### STATED PROBLEM
Copy out each line in the records below that contains the string "dialog". Only a match in the same case counts.

[Start of PROVIDED DATA]

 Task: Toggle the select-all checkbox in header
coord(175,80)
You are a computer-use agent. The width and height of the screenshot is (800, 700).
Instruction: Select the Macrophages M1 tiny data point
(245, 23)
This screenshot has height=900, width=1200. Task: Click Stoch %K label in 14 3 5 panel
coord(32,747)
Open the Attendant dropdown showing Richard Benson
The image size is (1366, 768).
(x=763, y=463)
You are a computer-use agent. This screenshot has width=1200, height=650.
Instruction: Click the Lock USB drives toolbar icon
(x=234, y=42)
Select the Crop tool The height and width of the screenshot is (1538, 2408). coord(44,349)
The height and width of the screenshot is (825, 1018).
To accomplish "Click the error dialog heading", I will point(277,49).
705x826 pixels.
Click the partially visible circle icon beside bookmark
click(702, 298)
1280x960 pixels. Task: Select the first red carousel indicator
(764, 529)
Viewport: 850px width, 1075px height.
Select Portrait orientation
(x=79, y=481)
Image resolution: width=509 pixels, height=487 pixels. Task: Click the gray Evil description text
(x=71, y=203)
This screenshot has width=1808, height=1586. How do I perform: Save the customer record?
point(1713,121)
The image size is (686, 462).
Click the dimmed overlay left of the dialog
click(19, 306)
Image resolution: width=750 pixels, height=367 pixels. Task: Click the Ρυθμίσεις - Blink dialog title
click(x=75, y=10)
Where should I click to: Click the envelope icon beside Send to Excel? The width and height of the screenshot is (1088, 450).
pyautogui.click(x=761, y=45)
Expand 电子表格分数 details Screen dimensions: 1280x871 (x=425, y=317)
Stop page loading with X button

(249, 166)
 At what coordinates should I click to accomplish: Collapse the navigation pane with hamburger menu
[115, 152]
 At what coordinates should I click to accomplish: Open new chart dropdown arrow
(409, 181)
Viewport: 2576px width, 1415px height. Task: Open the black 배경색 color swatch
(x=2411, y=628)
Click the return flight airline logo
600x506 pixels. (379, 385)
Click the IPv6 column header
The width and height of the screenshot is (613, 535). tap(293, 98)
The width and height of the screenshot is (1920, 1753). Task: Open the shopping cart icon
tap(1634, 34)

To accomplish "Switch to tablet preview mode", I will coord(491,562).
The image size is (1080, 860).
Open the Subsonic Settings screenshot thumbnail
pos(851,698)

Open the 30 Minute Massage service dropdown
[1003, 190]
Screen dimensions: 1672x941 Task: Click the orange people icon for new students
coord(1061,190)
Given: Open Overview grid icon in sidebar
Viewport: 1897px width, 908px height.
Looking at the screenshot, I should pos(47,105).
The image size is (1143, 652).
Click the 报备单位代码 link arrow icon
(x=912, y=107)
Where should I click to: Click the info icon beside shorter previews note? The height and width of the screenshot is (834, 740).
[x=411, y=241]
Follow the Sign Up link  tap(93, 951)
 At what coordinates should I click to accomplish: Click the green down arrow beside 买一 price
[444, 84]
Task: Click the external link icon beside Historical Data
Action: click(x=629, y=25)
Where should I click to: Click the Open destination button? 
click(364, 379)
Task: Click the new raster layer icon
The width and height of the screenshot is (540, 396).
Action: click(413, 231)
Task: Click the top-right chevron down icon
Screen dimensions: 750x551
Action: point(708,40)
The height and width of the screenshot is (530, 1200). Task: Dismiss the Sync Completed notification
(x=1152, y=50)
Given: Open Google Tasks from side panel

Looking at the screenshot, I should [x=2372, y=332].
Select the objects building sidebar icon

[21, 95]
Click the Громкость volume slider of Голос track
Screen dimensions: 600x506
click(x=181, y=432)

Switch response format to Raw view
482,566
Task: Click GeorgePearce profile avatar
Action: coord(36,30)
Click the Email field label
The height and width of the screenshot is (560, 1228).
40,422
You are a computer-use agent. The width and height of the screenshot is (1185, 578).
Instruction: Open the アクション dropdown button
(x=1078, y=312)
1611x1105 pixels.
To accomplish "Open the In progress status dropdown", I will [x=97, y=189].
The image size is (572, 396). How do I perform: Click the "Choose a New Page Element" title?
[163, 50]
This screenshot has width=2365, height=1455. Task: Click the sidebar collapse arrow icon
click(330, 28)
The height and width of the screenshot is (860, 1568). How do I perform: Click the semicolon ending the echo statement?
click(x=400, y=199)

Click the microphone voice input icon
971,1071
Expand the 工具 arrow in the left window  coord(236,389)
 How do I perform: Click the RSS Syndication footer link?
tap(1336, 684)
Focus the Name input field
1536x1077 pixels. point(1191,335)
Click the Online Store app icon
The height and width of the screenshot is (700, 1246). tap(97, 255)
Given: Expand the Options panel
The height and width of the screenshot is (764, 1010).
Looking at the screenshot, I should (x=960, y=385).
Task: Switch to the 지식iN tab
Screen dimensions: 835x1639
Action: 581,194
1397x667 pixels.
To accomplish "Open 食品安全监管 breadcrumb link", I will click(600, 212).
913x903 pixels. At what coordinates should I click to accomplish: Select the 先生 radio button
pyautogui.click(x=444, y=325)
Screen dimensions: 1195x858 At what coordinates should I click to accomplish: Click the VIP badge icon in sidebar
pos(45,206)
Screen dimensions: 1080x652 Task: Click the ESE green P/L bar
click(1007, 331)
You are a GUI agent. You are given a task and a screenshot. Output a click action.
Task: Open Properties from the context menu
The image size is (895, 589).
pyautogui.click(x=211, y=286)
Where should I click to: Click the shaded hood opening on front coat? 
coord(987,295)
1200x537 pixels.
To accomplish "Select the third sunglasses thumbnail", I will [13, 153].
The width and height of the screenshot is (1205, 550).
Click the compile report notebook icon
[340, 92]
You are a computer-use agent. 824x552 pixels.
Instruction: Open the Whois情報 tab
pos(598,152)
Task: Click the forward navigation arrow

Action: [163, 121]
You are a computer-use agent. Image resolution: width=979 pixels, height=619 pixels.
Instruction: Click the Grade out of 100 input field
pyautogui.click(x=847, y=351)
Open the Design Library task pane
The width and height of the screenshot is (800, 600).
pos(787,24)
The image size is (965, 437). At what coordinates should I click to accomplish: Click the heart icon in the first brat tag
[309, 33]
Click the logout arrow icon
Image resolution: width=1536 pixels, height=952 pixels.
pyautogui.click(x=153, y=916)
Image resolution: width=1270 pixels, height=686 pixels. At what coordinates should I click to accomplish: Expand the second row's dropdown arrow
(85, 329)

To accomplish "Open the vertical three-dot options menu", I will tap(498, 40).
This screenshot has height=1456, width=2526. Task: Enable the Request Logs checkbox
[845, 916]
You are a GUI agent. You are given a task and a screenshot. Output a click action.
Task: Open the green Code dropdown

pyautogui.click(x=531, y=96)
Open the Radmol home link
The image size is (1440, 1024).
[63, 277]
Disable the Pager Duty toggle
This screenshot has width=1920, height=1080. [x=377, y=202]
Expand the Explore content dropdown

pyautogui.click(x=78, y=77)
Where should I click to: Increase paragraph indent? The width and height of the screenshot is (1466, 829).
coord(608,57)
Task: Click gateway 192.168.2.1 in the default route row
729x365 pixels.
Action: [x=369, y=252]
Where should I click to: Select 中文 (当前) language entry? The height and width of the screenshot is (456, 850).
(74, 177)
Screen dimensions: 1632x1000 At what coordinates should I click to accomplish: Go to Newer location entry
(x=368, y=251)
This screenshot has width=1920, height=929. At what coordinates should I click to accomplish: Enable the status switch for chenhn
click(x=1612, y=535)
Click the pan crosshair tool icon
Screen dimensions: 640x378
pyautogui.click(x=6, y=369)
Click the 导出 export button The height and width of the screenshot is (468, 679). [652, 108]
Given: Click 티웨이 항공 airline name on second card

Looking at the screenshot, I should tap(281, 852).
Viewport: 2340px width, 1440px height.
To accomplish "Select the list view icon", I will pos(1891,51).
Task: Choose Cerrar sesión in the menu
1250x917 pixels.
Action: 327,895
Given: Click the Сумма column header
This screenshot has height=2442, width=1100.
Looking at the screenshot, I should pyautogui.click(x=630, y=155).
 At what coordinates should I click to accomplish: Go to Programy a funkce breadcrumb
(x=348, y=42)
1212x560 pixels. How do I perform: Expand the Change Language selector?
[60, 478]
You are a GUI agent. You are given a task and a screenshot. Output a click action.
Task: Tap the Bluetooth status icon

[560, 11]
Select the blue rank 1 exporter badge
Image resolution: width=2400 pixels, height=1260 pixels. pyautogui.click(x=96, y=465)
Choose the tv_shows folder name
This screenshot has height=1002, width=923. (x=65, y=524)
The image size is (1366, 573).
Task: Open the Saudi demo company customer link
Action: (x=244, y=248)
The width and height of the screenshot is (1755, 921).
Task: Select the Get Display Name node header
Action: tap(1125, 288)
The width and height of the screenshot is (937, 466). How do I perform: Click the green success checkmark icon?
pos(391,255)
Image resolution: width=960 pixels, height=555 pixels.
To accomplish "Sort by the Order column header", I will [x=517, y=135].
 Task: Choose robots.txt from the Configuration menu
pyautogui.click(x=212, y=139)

[End of PROVIDED DATA]

### SOLUTION TO THIS TASK
To accomplish "Click the error dialog heading", I will point(277,49).
Click the dimmed overlay left of the dialog
Image resolution: width=750 pixels, height=367 pixels. Task: Click the Ρυθμίσεις - Blink dialog title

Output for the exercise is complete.